Jewish leaders need fresh ideas. The Jewish community needs to engage in open discussions, by encouraging broad community participation about the crisis we face.
To help promote this process we are forming a national network of Jewish community activists, many of whom have been generally ignored, canceled, or suppressed by the Jewish establishment.
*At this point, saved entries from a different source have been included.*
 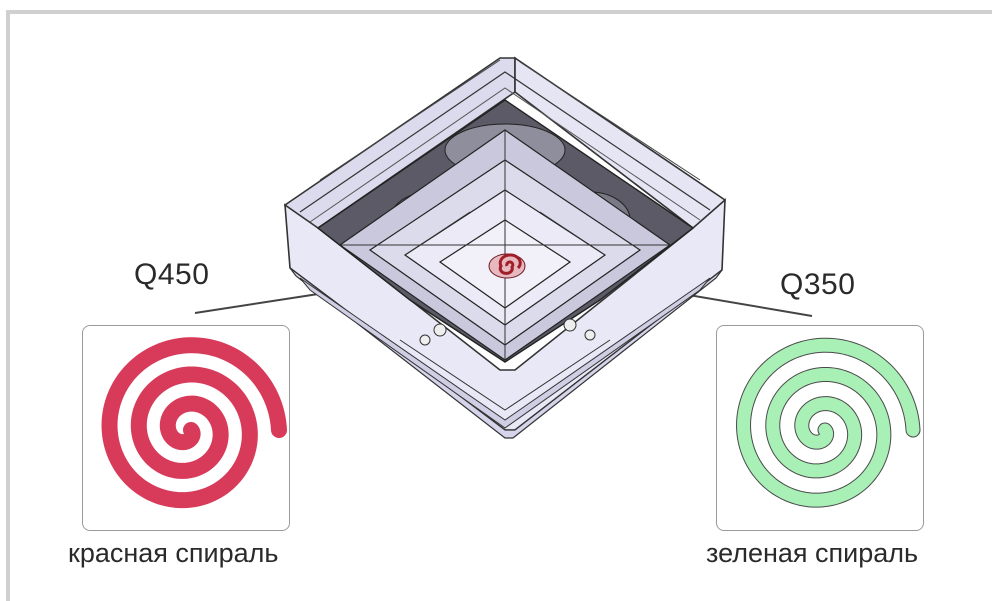 What do you see at coordinates (812, 553) in the screenshot?
I see `caption-green-spiral: зеленая спираль` at bounding box center [812, 553].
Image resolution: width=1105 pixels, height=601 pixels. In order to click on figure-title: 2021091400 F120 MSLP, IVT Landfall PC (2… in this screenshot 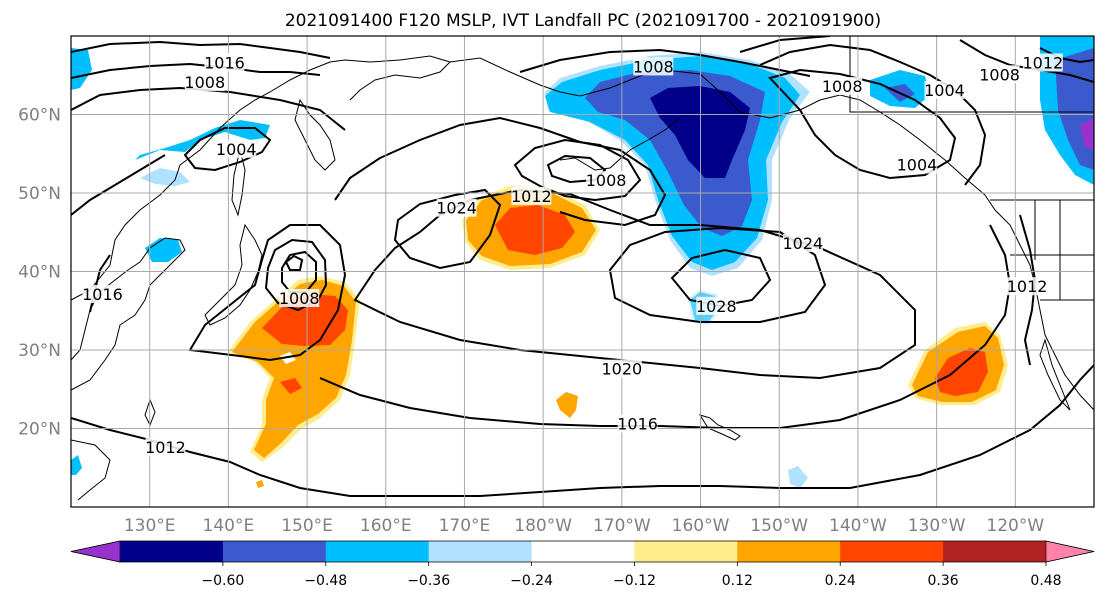, I will do `click(583, 21)`.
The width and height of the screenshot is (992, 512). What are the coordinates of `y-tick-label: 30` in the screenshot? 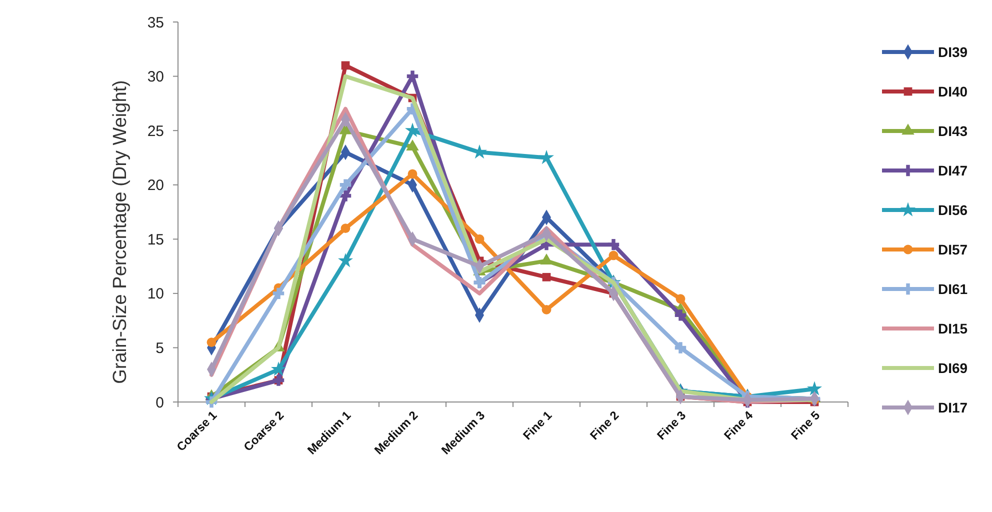 It's located at (156, 77).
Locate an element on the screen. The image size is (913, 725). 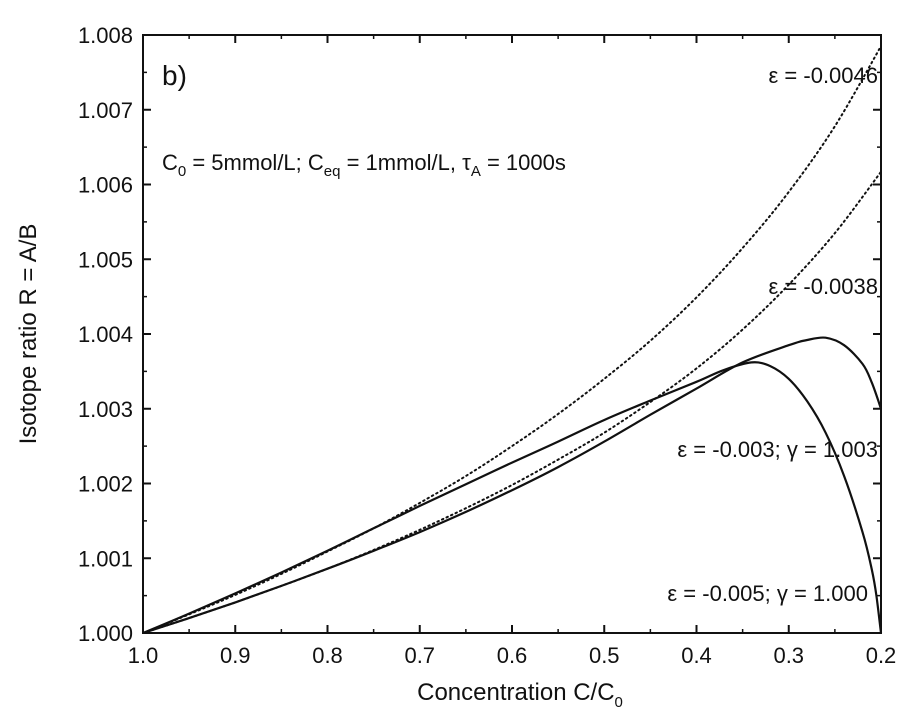
conditions-text: C0 = 5mmol/L; Ceq = 1mmol/L, τA = 1000s is located at coordinates (364, 165).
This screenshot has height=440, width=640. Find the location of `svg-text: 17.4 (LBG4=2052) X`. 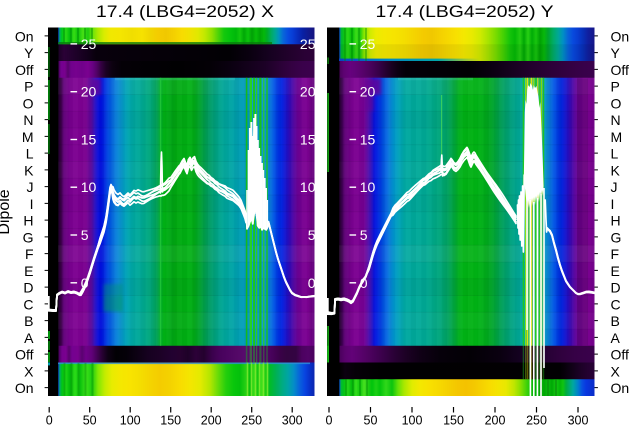

svg-text: 17.4 (LBG4=2052) X is located at coordinates (185, 12).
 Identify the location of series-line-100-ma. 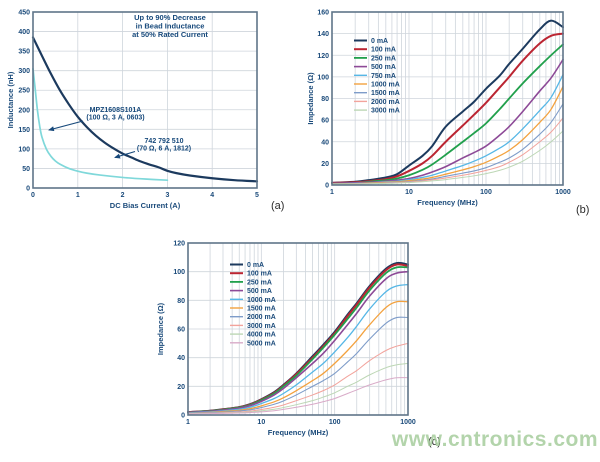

These activists are interested in promoting creative new strategies for their communities by challenging local Jewish leadership: their rabbis, local Federations, the ADL, AJC, and the JCRCs to break out of their failed ideological strait jackets and explore new thinking. To help organize such an effort, we have created a new initiative: THE JEWISH LEADERSHIP PROJECT (www.jewishleadershipproject.org)
Given today’s realities, we urge Jewish leadership to immediately take the following steps:
- Declare a state of emergency and mobilize the community.
- Educate the public about the nature of today’s anti-Semitism and deconstruct poisonous academic social theories that demonize and marginalize Jews.
- Educate Jewish youth about the threat to their future.
- Build alliances based on mutual interests and honest reciprocity.
- Prioritize Jewish communal resources for the protection of the community.
- Experiment with alternative solutions to find what is effective.
- Develop a new leadership class that is willing to fight back.
Not for the first time in Jewish history, are we at a watershed moment. But we are an accomplished community, with very talented individuals. We can and must find proud, brave, and competent leadership to secure a better Jewish future.